**Document:**
----------

Part IV: Engineering
Chapter 18

18.3 Task Memory and Agent Handoffs

Multi-agent systems succeed or fail based on how well they transfer context between agents. Poor handoffs create confusion, redundant work, and inconsistent results.

What State to Preserve Between Tasks

When one agent completes a task and hands off to another, you must explicitly transfer relevant state. The challenge is deciding what to include without overwhelming the receiving agent with irrelevant context.

Essential State Elements

When transferring state between agents, include the task outcome describing what was accomplished and what succeeded or failed, evidence and reasoning providing the key data the decision was based on, remaining uncertainty capturing open questions and confidence levels, user context with relevant preferences and constraints from the user, and next steps with explicit recommendations for continuation.

State You Can Discard

Some state can be safely discarded between tasks. Internal processing artifacts such as intermediate calculations and search queries tried need not transfer unless directly relevant. Failed approaches can be discarded unless they inform future retry logic. System-level context containing implementation details the next agent does not need should also be excluded from handoffs.

----------

**Information supplied:**
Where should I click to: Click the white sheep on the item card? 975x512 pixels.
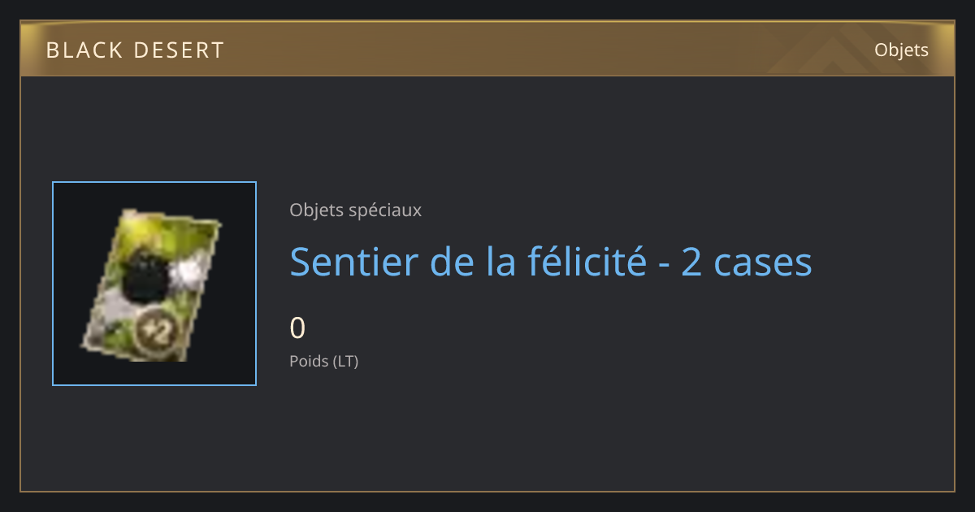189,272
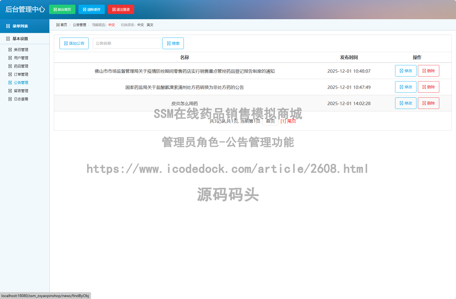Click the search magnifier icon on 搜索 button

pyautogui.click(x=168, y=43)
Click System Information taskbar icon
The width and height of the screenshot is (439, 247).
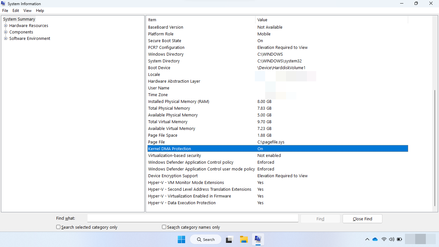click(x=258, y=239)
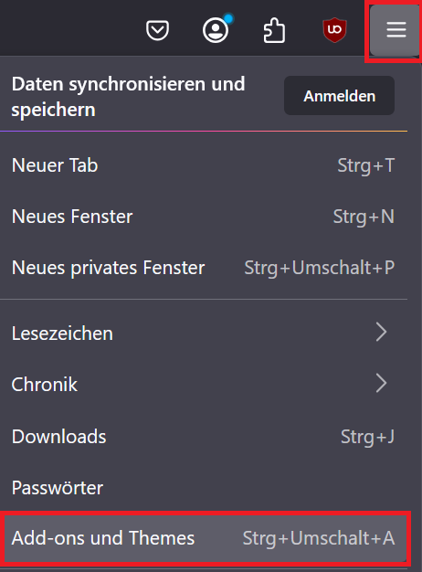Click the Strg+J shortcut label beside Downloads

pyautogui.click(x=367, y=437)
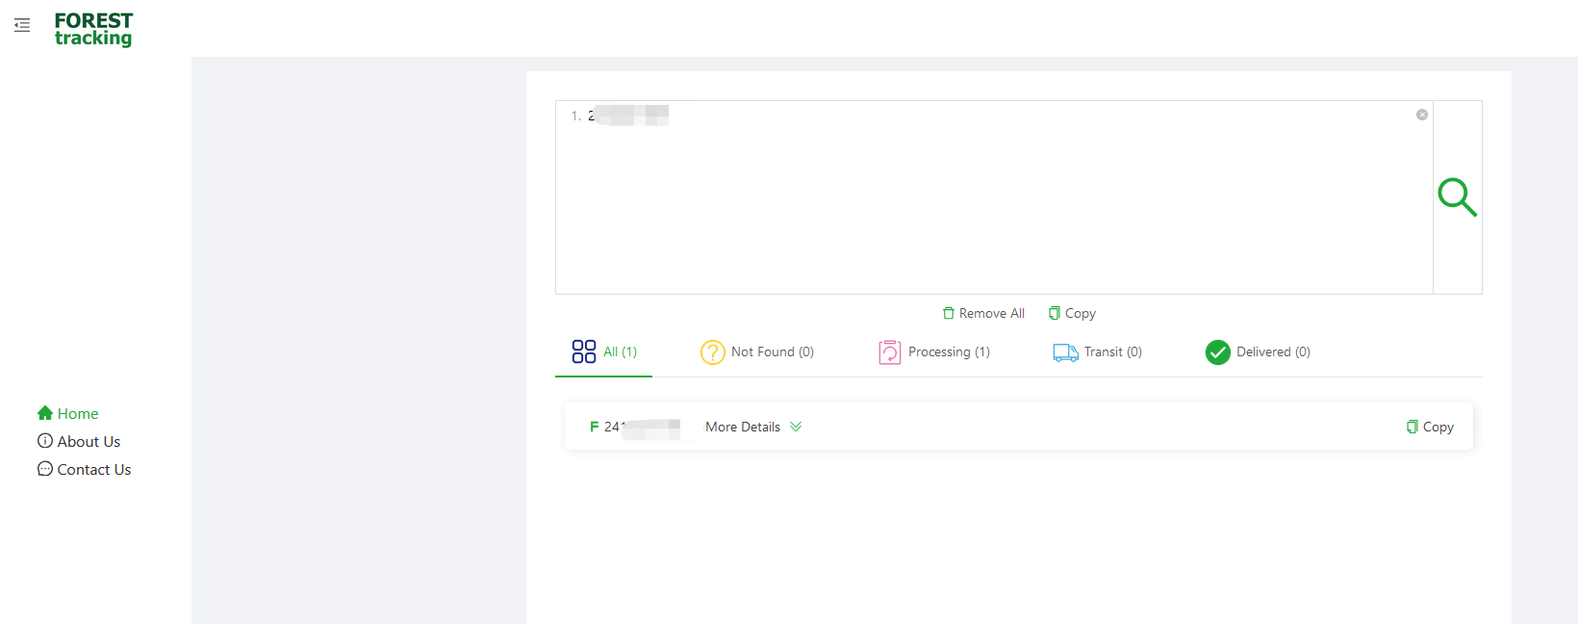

----------

**Written tasks:**
• A. Answer these questions from the section on task memory and agent handoffs:
(i) What three problems does the section say poor handoffs create?
(ii) Which item of transferred state captures open questions and confidence levels?
(iii) In what case should failed approaches be kept, not discarded?
• B. Write out the lines of the listing from the line containing "Click System Information taskbar icon" through the end of the listing, both ends included, and leave out the pictures.

**Problem solutions:**
• A.
(i) Confusion, redundant work, and inconsistent results.
(ii) Remaining uncertainty.
(iii) When they inform future retry logic.

• B.
Click System Information taskbar icon
The width and height of the screenshot is (439, 247).
click(x=258, y=239)
Click the Strg+J shortcut label beside Downloads

pyautogui.click(x=367, y=437)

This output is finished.